DIRECTIONS FOR THIS TASK
Render the part of the listing below that opens with the line containing "Focus the Write a comment field" and closes with the line containing "Instruction: Click the 虎嗅网 hot articles icon" as a Markdown table with two columns, Row and Listing Text. Number each line, skip blank lines, and leave the pictures out.

RECORDS SHOWN
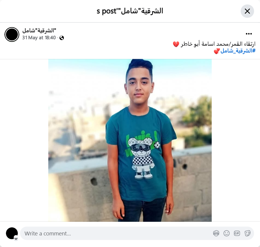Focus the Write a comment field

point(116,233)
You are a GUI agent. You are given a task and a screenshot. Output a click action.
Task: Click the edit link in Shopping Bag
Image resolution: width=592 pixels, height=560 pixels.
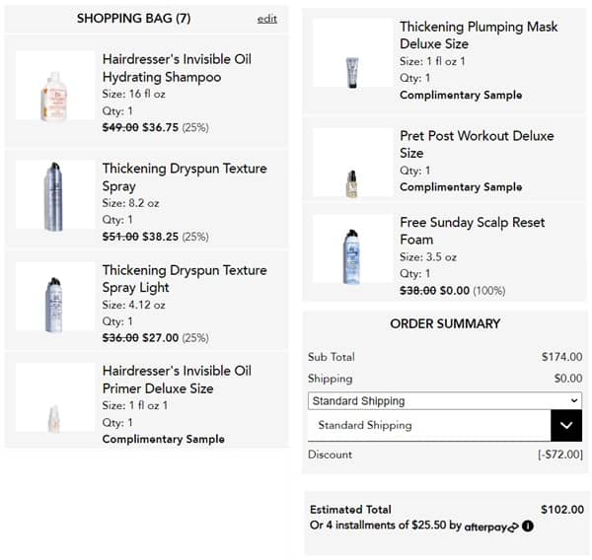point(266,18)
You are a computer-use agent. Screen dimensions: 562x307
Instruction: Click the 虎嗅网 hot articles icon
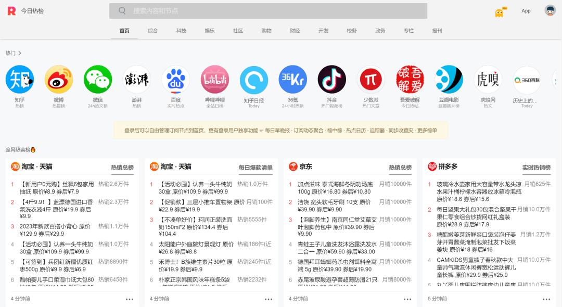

...

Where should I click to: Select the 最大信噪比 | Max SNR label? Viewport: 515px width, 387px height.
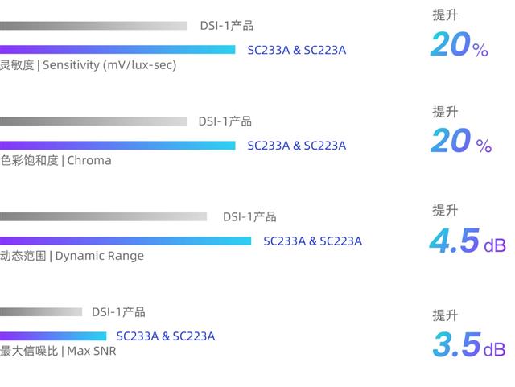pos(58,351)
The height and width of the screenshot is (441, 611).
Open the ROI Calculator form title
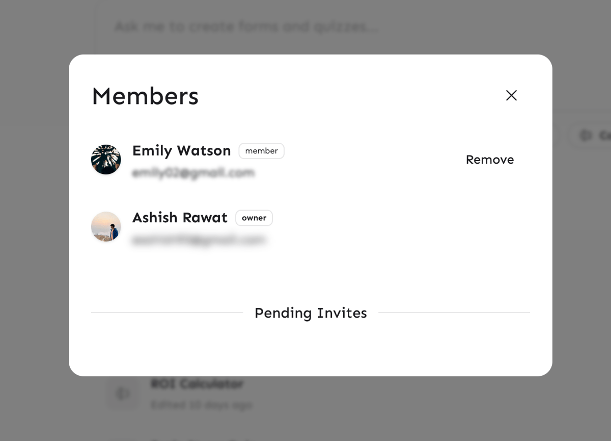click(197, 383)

EXERCISE ANSWER
| Row | Listing Text |
|---|---|
| 1 | Focus the Write a comment field |
| 2 | point(116,233) |
| 3 | You are a GUI agent. You are given a task and a screenshot. Output a click action. |
| 4 | Task: Click the edit link in Shopping Bag |
| 5 | Image resolution: width=592 pixels, height=560 pixels. |
| 6 | point(266,18) |
| 7 | You are a computer-use agent. Screen dimensions: 562x307 |
| 8 | Instruction: Click the 虎嗅网 hot articles icon |